Task directions » Copy the material below line for line, keeping every character unchanged.
** Begin Dataset rows **
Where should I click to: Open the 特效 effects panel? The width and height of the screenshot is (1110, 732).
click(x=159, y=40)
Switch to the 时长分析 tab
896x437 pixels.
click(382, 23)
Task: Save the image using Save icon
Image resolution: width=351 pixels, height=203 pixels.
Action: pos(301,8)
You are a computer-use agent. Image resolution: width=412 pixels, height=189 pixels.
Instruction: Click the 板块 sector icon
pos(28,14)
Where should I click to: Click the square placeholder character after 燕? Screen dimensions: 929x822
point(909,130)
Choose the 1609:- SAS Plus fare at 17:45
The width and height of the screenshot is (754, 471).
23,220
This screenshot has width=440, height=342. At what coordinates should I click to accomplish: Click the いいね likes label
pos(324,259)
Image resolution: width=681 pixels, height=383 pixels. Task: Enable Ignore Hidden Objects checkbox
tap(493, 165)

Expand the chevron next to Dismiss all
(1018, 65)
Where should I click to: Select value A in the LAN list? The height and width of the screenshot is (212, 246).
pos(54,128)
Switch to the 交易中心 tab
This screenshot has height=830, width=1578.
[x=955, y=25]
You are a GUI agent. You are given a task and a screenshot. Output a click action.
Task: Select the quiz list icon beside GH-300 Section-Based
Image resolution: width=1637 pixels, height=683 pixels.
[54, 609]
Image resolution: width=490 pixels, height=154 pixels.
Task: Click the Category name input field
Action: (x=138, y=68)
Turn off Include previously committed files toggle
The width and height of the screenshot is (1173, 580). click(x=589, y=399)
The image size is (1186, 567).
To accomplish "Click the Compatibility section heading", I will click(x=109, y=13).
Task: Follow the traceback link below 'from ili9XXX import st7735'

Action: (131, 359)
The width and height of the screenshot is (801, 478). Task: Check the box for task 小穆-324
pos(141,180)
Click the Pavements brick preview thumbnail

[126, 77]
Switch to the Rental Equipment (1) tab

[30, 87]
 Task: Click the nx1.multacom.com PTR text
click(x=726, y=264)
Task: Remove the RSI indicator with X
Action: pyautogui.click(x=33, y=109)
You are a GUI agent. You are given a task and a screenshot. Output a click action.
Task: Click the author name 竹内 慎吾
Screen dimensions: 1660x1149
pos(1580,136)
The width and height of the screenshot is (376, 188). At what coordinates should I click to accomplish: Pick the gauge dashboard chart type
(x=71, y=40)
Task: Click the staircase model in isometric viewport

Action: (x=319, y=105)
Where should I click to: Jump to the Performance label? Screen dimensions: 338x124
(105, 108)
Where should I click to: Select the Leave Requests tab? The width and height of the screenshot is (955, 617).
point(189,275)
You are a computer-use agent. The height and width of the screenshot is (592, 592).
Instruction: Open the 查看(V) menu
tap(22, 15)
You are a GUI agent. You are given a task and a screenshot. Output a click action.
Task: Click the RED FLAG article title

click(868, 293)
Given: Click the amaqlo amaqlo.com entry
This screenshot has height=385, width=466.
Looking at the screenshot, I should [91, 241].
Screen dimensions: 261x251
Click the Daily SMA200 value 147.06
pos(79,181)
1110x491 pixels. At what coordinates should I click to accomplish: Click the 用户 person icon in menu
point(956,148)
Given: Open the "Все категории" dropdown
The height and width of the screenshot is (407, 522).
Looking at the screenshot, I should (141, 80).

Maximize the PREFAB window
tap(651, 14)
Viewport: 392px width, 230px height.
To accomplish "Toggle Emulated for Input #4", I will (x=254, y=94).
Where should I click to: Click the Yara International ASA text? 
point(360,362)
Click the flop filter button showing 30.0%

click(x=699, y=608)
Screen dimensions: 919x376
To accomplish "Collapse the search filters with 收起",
** End Dataset rows **
Final result »
Where should I click to: Open the 特效 effects panel? The width and height of the screenshot is (1110, 732).
click(x=159, y=40)
Switch to the 时长分析 tab
896x437 pixels.
click(382, 23)
Task: Save the image using Save icon
Image resolution: width=351 pixels, height=203 pixels.
Action: pos(301,8)
You are a computer-use agent. Image resolution: width=412 pixels, height=189 pixels.
Instruction: Click the 板块 sector icon
pos(28,14)
Where should I click to: Click the square placeholder character after 燕? Screen dimensions: 929x822
point(909,130)
Choose the 1609:- SAS Plus fare at 17:45
The width and height of the screenshot is (754, 471).
23,220
This screenshot has width=440, height=342. At what coordinates should I click to accomplish: Click the いいね likes label
pos(324,259)
Image resolution: width=681 pixels, height=383 pixels. Task: Enable Ignore Hidden Objects checkbox
tap(493, 165)

Expand the chevron next to Dismiss all
(1018, 65)
Where should I click to: Select value A in the LAN list? The height and width of the screenshot is (212, 246).
pos(54,128)
Switch to the 交易中心 tab
This screenshot has height=830, width=1578.
[x=955, y=25]
You are a GUI agent. You are given a task and a screenshot. Output a click action.
Task: Select the quiz list icon beside GH-300 Section-Based
Image resolution: width=1637 pixels, height=683 pixels.
[54, 609]
Image resolution: width=490 pixels, height=154 pixels.
Task: Click the Category name input field
Action: (x=138, y=68)
Turn off Include previously committed files toggle
The width and height of the screenshot is (1173, 580). click(x=589, y=399)
The image size is (1186, 567).
To accomplish "Click the Compatibility section heading", I will click(x=109, y=13).
Task: Follow the traceback link below 'from ili9XXX import st7735'

Action: (131, 359)
The width and height of the screenshot is (801, 478). Task: Check the box for task 小穆-324
pos(141,180)
Click the Pavements brick preview thumbnail

[126, 77]
Switch to the Rental Equipment (1) tab

[30, 87]
 Task: Click the nx1.multacom.com PTR text
click(x=726, y=264)
Task: Remove the RSI indicator with X
Action: pyautogui.click(x=33, y=109)
You are a GUI agent. You are given a task and a screenshot. Output a click action.
Task: Click the author name 竹内 慎吾
Screen dimensions: 1660x1149
pos(1580,136)
The width and height of the screenshot is (376, 188). At what coordinates should I click to accomplish: Pick the gauge dashboard chart type
(x=71, y=40)
Task: Click the staircase model in isometric viewport

Action: (x=319, y=105)
Where should I click to: Jump to the Performance label? Screen dimensions: 338x124
(105, 108)
Where should I click to: Select the Leave Requests tab? The width and height of the screenshot is (955, 617).
point(189,275)
You are a computer-use agent. The height and width of the screenshot is (592, 592).
Instruction: Open the 查看(V) menu
tap(22, 15)
You are a GUI agent. You are given a task and a screenshot. Output a click action.
Task: Click the RED FLAG article title

click(868, 293)
Given: Click the amaqlo amaqlo.com entry
This screenshot has height=385, width=466.
Looking at the screenshot, I should [91, 241].
Screen dimensions: 261x251
Click the Daily SMA200 value 147.06
pos(79,181)
1110x491 pixels. At what coordinates should I click to accomplish: Click the 用户 person icon in menu
point(956,148)
Given: Open the "Все категории" dropdown
The height and width of the screenshot is (407, 522).
Looking at the screenshot, I should (141, 80).

Maximize the PREFAB window
tap(651, 14)
Viewport: 392px width, 230px height.
To accomplish "Toggle Emulated for Input #4", I will (x=254, y=94).
Where should I click to: Click the Yara International ASA text? 
point(360,362)
Click the flop filter button showing 30.0%

click(x=699, y=608)
Screen dimensions: 919x376
To accomplish "Collapse the search filters with 收起",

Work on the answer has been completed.